Dünya ebedî saadetin kazanılacağı bir mekteptir. Burada derse çalışmak ve sınıfı geçip diplomayı başarıyla almak gerekir. Diploma bizim için berat yani kurtuluş vesikası olacaktır. Aksi takdirde ruhumuzun, manevî duygularımızın huzur bulacağı iklimlere kavuşabilmemiz mümkün olmayacaktır.
Şöyle biraz düşünürsek, dünya meseleleri içinde duygularımızın ne kadar sıkıştığını anlarız. Ve anlarız ki, dünyayı geri plana ittiğimiz zaman ancak kendimize gelebiliyoruz. Ne kadar Rabbimizi düşünürsek o kadar huzuru bulabilmekteyiz. Ancak bunu başarabilmenin de kolay olmadığını kabul etmek zorundayız.
Zor durumda olduğumuz için müşfik bir yol gösterici, bir rehber bize gönderildi. İşimizin zor olduğunu bilen bu müşfik Efendimiz (asm) hep “Ümmetî, ümmetî” diyerek bizim için endişelerini dile getirmiş, Rabb-i Rahimine, kurtuluşumuz için yalvarmıştır.
Ama gaflet dünyamızı karartmış ve asıl hatırlamamız gerekenleri az düşünüyoruz. Bizi düşünenleri, bizi bizden daha fazla sevenleri, kurtuluşumuz için çırpınanları az hatırlıyor, şeytanların aldanmalarına kanacak kadar insanlığımızı unutuyoruz.
Dünya karanlıklarından ancak iman aydınlığıyla çıkabiliriz. Dünya için din feda edilirse telâfisi mümkün olmayan olumsuz sonuçlar meydana gelecektir bizim için. Heva ve heveslerimizle yaşamaya devam edersek karanlık perdeleri aralamamız mümkün olmayacaktır. Karanlıklara mahkûm etmeyelim kendimizi. Geliniz iman aydınlıklarını dünyamızda hakim kılmayı engelleyen gaflet karanlıklarıyla mücadelemize devam edelim.

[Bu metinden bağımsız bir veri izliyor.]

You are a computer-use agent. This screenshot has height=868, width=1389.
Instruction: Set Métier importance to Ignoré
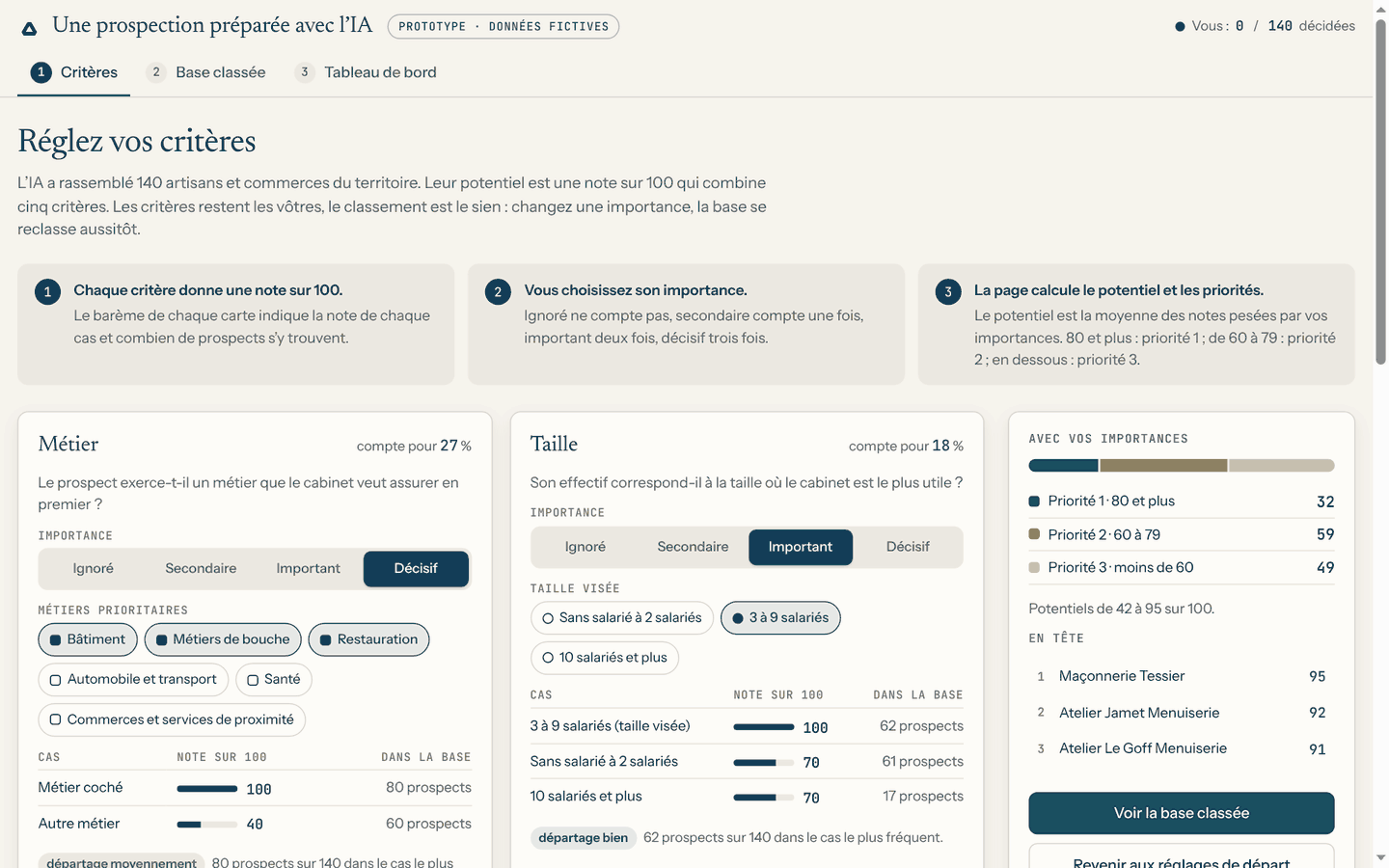tap(94, 569)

Kural bir ve ikiyi hiç ihmal etmeden hayatımıza geçirmeliyiz. Gereğini tam olarak yapmalıyız bu kuralların... Hiç unutmamalıyız, bizi hep murakebe altında tutan Rabbimizi... Zihnimizdeki müzahrefâtı kuvvetli iman esintileriyle temizleyelim ki acılarımız dinsin.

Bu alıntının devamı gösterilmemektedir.